27.      Even if I am incorrect about the application of the Limitation Act, I find the applicant’s claims cannot succeed against the respondent.

28.      The respondent says that omdev undertook to the applicant:  if D was able to recover sufficient funds from short-term contracts, including the one with the applicant, then D would repay omdev and omdev would return the applicant his $1,000 advance and so retire his omdev account of contribution. However, if D was unable to recover sufficient funds, then the applicant’s contribution would stand with other contributors. D has never repaid omdev or the applicant, based on the evidence before me. The respondent says the applicant’s status in omdev remains as it was on March 14, 2015. The respondent says the applicant has an asset, of no current value, in omdev. For reasons set out below, I agree.

29.      It is true that the $1,000 transfer to D was referred to by the parties in emails and texts as a loan. However, the weight of the parties’ documented exchanges, summarized above, support the conclusion that even if the $1,000 was a loan to D, the repayment terms were not on demand. Rather, the documentation supports the respondent’s position. The $1,000 is repayable to the applicant by D or by omdev if and when omdev has income coming in. It is undisputed omdev has not had such income.

30.      I have not addressed the particular issue of whether the respondent should be held personally responsible for the $1,000 that the applicant sent to D, given the parties’ submissions and the relationship with omdev. In any event, given my conclusions above, I find it unnecessary to do so.

31.      What about the $250? I come to the same conclusion for the same reasons given above about the $1,000. The applicant has not proved this was a loan repayable on demand.

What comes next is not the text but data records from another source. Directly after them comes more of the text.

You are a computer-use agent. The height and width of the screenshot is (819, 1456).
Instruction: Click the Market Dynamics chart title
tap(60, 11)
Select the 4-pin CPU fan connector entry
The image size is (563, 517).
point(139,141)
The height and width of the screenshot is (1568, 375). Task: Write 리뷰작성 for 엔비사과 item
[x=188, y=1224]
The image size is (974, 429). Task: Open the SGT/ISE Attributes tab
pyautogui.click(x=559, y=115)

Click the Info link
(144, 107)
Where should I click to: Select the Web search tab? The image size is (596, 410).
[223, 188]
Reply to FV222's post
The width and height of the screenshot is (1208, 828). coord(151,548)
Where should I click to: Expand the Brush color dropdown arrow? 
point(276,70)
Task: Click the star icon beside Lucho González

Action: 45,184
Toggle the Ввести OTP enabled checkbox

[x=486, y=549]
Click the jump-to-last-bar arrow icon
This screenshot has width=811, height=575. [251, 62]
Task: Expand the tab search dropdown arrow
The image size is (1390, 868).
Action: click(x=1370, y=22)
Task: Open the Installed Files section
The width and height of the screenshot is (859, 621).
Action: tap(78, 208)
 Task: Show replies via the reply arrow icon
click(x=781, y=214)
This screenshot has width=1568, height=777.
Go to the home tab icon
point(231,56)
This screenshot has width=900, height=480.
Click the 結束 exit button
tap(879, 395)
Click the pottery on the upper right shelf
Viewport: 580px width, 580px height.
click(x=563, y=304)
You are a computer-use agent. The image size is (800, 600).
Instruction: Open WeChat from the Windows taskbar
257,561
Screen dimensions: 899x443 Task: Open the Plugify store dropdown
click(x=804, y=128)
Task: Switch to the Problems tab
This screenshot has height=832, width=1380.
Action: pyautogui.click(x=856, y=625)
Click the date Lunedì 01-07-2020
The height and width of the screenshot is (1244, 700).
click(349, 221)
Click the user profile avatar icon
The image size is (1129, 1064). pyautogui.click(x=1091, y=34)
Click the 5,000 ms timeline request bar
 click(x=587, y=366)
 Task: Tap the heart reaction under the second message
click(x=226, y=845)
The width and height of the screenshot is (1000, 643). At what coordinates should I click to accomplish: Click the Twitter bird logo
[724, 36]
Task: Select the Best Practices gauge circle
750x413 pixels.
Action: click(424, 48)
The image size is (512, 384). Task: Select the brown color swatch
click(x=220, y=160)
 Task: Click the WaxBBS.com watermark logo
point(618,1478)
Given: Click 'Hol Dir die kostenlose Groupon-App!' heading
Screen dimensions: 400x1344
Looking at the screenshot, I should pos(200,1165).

Rather, the evidence supports the conclusion that it was a contribution on account, as submitted by the respondent.

32.      In accordance with the tribunal’s rules, as the applicant was unsuccessful I dismiss his claim for reimbursement of tribunal fees and dispute-related expenses.

ORDER

33.      I dismiss the applicant’s claims and this dispute.

 

Shelley Lopez, Vice Chair

 

 You are being directed to the most recent version of the statute which may not be the version considered at the time of the judgment.